В ответ дед уже принялся обвинять моего папу в том, что тот якобы смотрит не те передачи, и те плохо на меня влияют:
– Когда Галка привела этого Кольку, я сразу понял, что мутный он тип, подозрительный! Это ты всё защищала, защищала, мол «любовь»-шморковь!.. Тьфу! Вот, дозащищалась! Смотри, как бы передачи носить вскоре зятьку не пришлось!
– Я тоже люблю передачи, – встрял я, чтоб вызвать умиление и сбить накал страстей. – Лично моя любимая – «Сельский час». И «Спокойной ночи, малыши» ещё, конечно.
Подействовало или нет, я не понял, но внимание к себе опять привлёк. Бабушка потребовала деда не скандалить при ребёнке и не пугать его, а потом повела меня на кухню, где принялась жалеть и утешать с помощью пастилы в шоколаде «Сластёна» с котом Леопольдом. А когда пастила была съедена, и бабушка решила, что я уже достаточно отошёл от стресса, она вытащила из-под кухонной клеёнки какую-то газету с нарисованными в ней уродливыми рогатыми существами. Над ними была подпись: «Классификация инопланетян»
– Вот, видишь, какие они бывают, – сказала бабушка. – Рассмотри внимательно. А то вдруг тебя спросят, как выглядят инопланетяне, а ты и рассказать не сможешь. К интервью надо серьёзно подготовиться!

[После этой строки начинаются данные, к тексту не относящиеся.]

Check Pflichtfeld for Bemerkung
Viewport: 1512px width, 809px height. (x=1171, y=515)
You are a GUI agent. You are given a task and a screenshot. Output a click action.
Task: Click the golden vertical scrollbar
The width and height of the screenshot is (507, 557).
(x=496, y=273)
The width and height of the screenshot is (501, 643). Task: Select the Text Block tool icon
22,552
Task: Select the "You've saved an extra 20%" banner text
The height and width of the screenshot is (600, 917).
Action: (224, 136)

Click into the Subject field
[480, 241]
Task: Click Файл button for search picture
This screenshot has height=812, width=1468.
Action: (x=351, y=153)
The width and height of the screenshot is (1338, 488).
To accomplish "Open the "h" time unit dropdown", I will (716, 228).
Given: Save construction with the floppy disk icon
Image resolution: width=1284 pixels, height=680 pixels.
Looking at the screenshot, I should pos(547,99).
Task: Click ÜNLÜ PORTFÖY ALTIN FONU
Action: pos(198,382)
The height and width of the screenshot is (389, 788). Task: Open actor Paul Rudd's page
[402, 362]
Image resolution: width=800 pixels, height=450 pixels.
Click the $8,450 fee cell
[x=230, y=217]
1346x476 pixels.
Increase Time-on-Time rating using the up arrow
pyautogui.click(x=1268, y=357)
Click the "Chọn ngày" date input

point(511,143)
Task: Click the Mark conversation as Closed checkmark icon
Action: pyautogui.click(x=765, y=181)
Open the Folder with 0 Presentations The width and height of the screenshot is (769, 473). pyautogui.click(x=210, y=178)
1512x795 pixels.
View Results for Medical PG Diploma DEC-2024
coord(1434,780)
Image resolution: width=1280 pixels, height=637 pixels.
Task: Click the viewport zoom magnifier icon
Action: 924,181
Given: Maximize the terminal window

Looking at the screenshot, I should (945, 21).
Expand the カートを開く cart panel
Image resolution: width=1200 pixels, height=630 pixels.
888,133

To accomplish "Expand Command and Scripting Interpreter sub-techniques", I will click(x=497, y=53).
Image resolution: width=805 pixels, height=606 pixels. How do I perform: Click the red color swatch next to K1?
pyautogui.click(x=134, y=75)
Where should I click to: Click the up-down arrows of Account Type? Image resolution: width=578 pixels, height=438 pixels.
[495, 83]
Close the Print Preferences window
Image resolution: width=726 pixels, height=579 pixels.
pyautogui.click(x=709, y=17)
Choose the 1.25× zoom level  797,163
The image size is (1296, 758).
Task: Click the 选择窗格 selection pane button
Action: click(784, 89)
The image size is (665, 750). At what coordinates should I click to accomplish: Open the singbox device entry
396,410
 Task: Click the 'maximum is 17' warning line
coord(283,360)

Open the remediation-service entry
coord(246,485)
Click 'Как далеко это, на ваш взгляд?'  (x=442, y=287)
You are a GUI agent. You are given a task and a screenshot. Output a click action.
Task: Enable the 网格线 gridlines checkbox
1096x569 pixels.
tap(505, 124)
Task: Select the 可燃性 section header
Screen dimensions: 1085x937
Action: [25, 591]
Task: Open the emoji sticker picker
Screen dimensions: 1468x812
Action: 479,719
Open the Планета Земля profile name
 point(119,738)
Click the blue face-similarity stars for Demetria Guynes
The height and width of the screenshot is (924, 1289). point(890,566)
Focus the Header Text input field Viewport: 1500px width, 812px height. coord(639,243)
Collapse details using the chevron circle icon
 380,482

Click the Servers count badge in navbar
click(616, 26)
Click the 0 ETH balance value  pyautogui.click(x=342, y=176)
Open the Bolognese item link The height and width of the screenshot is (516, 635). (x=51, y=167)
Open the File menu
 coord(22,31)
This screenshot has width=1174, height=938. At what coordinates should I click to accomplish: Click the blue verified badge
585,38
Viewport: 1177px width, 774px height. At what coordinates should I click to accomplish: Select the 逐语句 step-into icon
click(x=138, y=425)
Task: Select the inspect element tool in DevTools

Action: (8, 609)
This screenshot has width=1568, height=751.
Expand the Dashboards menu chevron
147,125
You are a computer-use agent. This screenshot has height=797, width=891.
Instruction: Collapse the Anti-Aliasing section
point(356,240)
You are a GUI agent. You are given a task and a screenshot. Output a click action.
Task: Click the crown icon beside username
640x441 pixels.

В общем, весь тот день я приготовился к интервью, уча разные ненужные для жизни и не имеющие отношения к реальности вещи...
7.2
В воскресенье вечером мы снова посмотрели Кашпировского, после чего бабушка заявила, что и у меня тоже теоретически могут иметься целительские способности. Вот только проверить их мы не успели: за мной пришёл папа.
– А у меня интересные новости, – радостно объявил он, переступив порог бабко-дедовский квартиры. – На новую работу приглашают! И платить там будут вдвое больше против нынешнего!